On the rate of crustal failures in young magnetars

TL;DR

This paper estimates the frequency of crustal failures in young magnetars through detailed simulations, revealing that failure rates depend heavily on initial magnetic configurations and crustal magnetic energy, impacting models of magnetar activity and Fast Radio Bursts.

Contribution

It provides the first detailed simulation-based estimates of crustal failure rates in young magnetars considering complex initial magnetic topologies.

Findings

Crustal failure rate varies significantly with initial magnetic configuration.

Failure rate correlates with crustal magnetic energy, not surface dipolar field.

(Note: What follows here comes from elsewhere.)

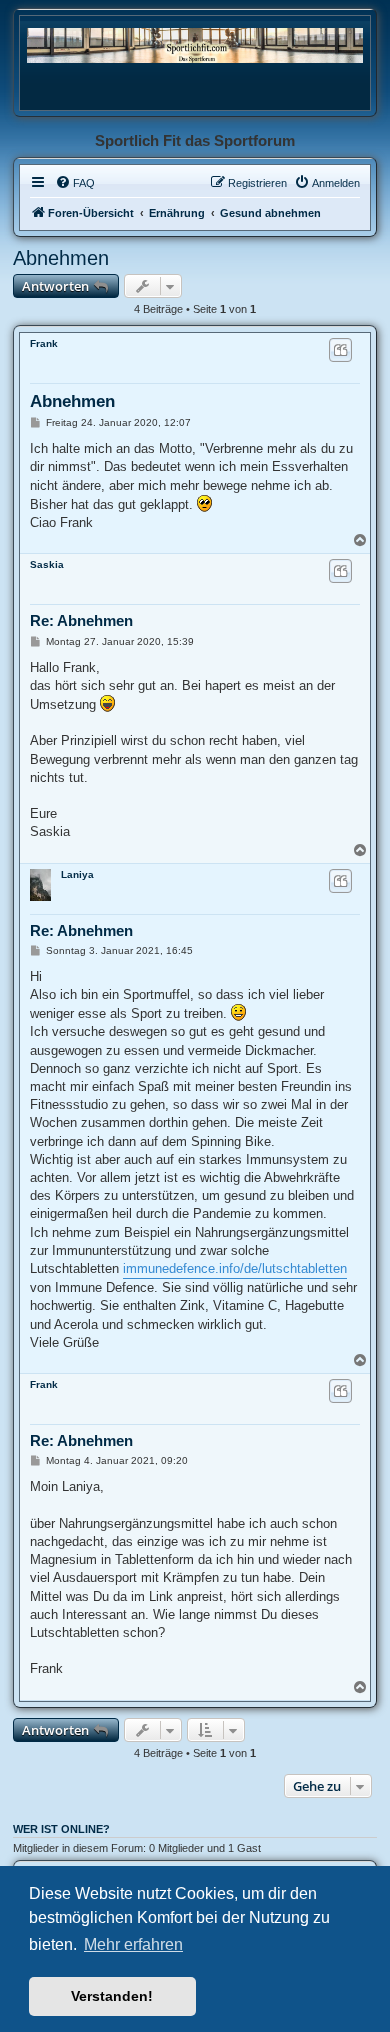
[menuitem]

Results inform models of magnetar outbursts and Fast Radio Burst origins.

Abstract

The activity of magnetars is powered by their intense and dynamic magnetic fields and has been proposed as the trigger to extragalactic Fast Radio Bursts. Here we estimate the frequency of crustal failures in young magnetars, by computing the magnetic stresses in detailed magneto-thermal simulations including Hall drift and Ohmic dissipation. The initial internal topology at birth is poorly known but is likely to be much more complex than a dipole. Thus, we explore a wide range of initial configurations, finding that the expected rate of crustal failures varies by orders of magnitude depending on the initial magnetic configuration. Our results show that this rate scales with the crustal magnetic energy, rather than with the often used surface value of the dipolar component related to the spin-down torque. The estimated frequency of crustal failures for a given dipolar component can vary by orders of magnitude for different initial conditions, depending on how much magnetic energy is distributed in the crustal non-dipolar components, likely dominant in newborn magnetars. The quantitative reliability of the expected event rate could be improved by a better treatment of the magnetic evolution in the core and the elastic/plastic crustal response, here not included. Regardless of that, our results are useful inputs in modelling the outburst rate of young Galactic magnetars, and their relation with the Fast Radio Bursts in our and other galaxies.